Text section:
*** Begin section ***

For many Brazilians, this mixture has often lead to a confusion in terms of racial identity. When combined with centuries of deeply-ingrained negative connotations associated with blacks and Indians and it is understandable as to why others often avoid claiming identities as African descendants altogether. In the past few decades, Afro-Brazilian activists have made great strides in helping Brazilians of visible African descent proudly assume identities as either negros (blacks), or afrodescendentes. Another scientific breakthrough in recent years has also begun to help redeem the origins of the descendants of Africans that was robbed through the brutal process of enslavement. DNA tests have have been used in recent years to trace the specific regions of Africa where ancestors were most likely from and even calculate the percentages of racial admixture.

This writer has followed the development of these tests and will admit, I am not completely convinced of the validity of these tests as reports that for some reason haven’t been exposed in the media show that there are various problems with the reliability of such tests. Be that as it may, it’s still intriguing to contemplate the possibility of voyaging into one’s genetic and cultural heritage that for hundreds of years was thought to be lost forever. These tests may not be 100% legit, but who knows what possibilities may come forth in the future!

Brasil: DNA África – trailer

Documentary project ‘Brasil: DNA África’ helps 150 Afro-Brazilians trace their ancestral roots

By Dandara Tinoco and Claire De Oliveira Neto

It was a festa of Ogun celebrated with feijoada, jongo and capoeira that José Luis Pinto Jr., also known as Luis Sacopã, opened an envelope containing the certificate showing that he inherited something from his ancestors beyond the traditional elements of African culture. On the 23rd of last month, at 73 years of age, he read the DNA sequence with the address of their origin: their ancestors were Yoruba and lived in the territory of what is now Nigeria. The quilombo (maroon society) leader located in Lagoa, from where he borrowed his surname, Sacopã believes that the result of the examination of the information filled in gaps left by restrained accounts of his mother.

José Luis Pinto Jr. and great-grandson
José Luis Pinto Jr. and great-grandson

“I could tell she didn’t like to talk about the past. When we asked, she lowered his head, and walked away. Sometimes she let it out that my grandmother had been abused by the son of a master, a slave owner. After this, she committed suicide in a river. I was thrilled to learn about my ancestors. The result answered those who still doubted our legitimacy as quilombolas,” says Sacopã, who has two children, five grandchildren, three great-grandchildren and a few strands of gray among the black hair in braids.

The quilombola is one of 150 Brazilians, most of them black activists, whose ancestries are being mapped in genetic testing for the project “Brasil: DNA África”, of the production company Cine Group. Through tests done in a laboratory in Washington, in the United States, by a company called African Ancestry, ethnic groups were identified that gave origin to those chosen in five states that received enslaved Africans: Rio, Bahia, Maranhão, Minas Gerais and Pernambuco, where 4.5 million slaves were brought between the 16th and 19th centuries.

Anyone can buy one of their test kits and send this, with a saliva swab, for analysis. With a database of more than 30,000 indigenous Africans, the company says it can trace original ethnic groups. Tests are being done on maternal DNA.

More than a century after slavery officially ended in Brazil, DNA tests are giving Afro-Brazilians the intriguing chance to find out who they are beyond mere skin color.

*** End section ***

Data provided:
*** Begin section ***

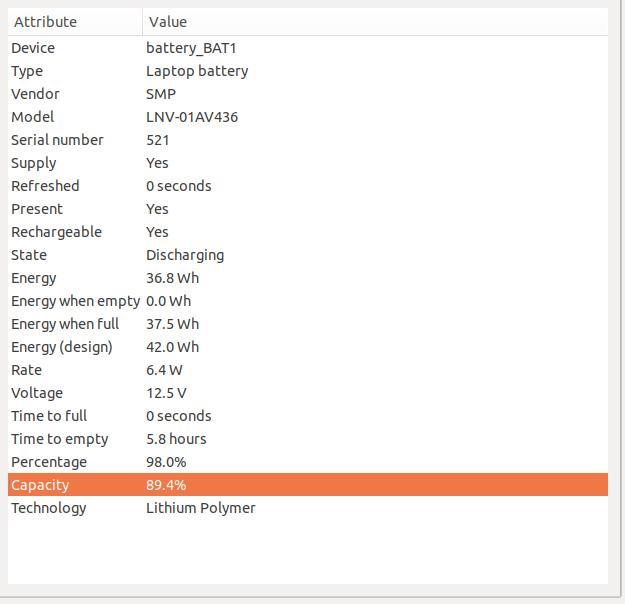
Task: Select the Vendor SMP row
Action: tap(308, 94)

*** End section ***
*** Begin section ***

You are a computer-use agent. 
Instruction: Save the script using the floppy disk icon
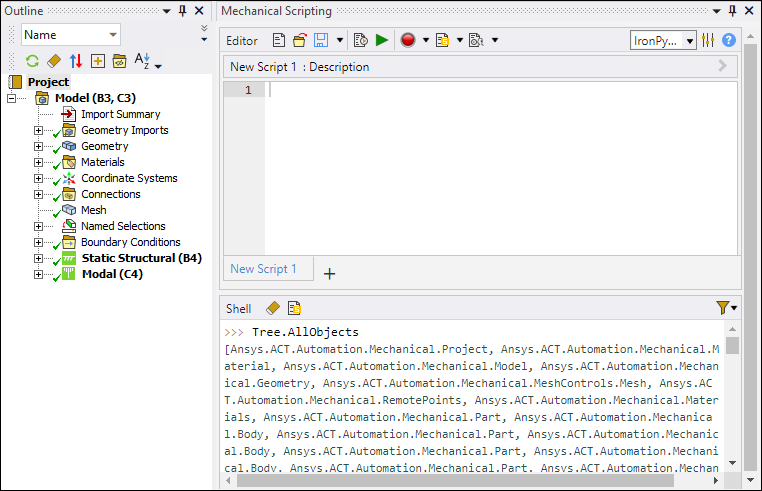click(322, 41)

*** End section ***
*** Begin section ***

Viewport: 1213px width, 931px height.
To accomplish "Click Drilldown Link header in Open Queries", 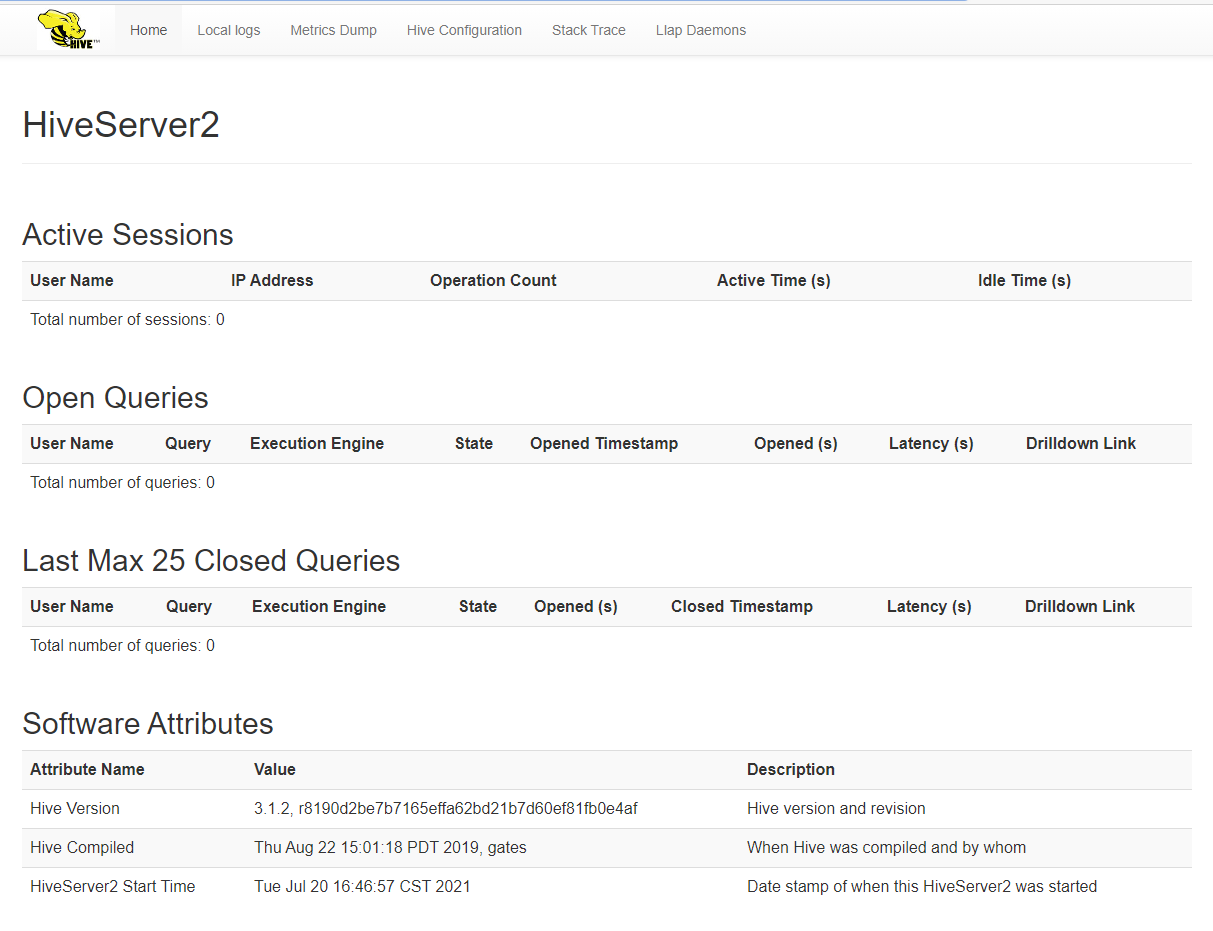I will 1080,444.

*** End section ***

Requirement:
In the DNA ancestry text, restate the passage from "The quilombola is" to "on maternal DNA.", changing "saliva swab" to "cheek swab".

Solution for this problem:
The quilombola is one of 150 Brazilians, most of them black activists, whose ancestries are being mapped in genetic testing for the project “Brasil: DNA África”, of the production company Cine Group. Through tests done in a laboratory in Washington, in the United States, by a company called African Ancestry, ethnic groups were identified that gave origin to those chosen in five states that received enslaved Africans: Rio, Bahia, Maranhão, Minas Gerais and Pernambuco, where 4.5 million slaves were brought between the 16th and 19th centuries.

Anyone can buy one of their test kits and send this, with a cheek swab, for analysis. With a database of more than 30,000 indigenous Africans, the company says it can trace original ethnic groups. Tests are being done on maternal DNA.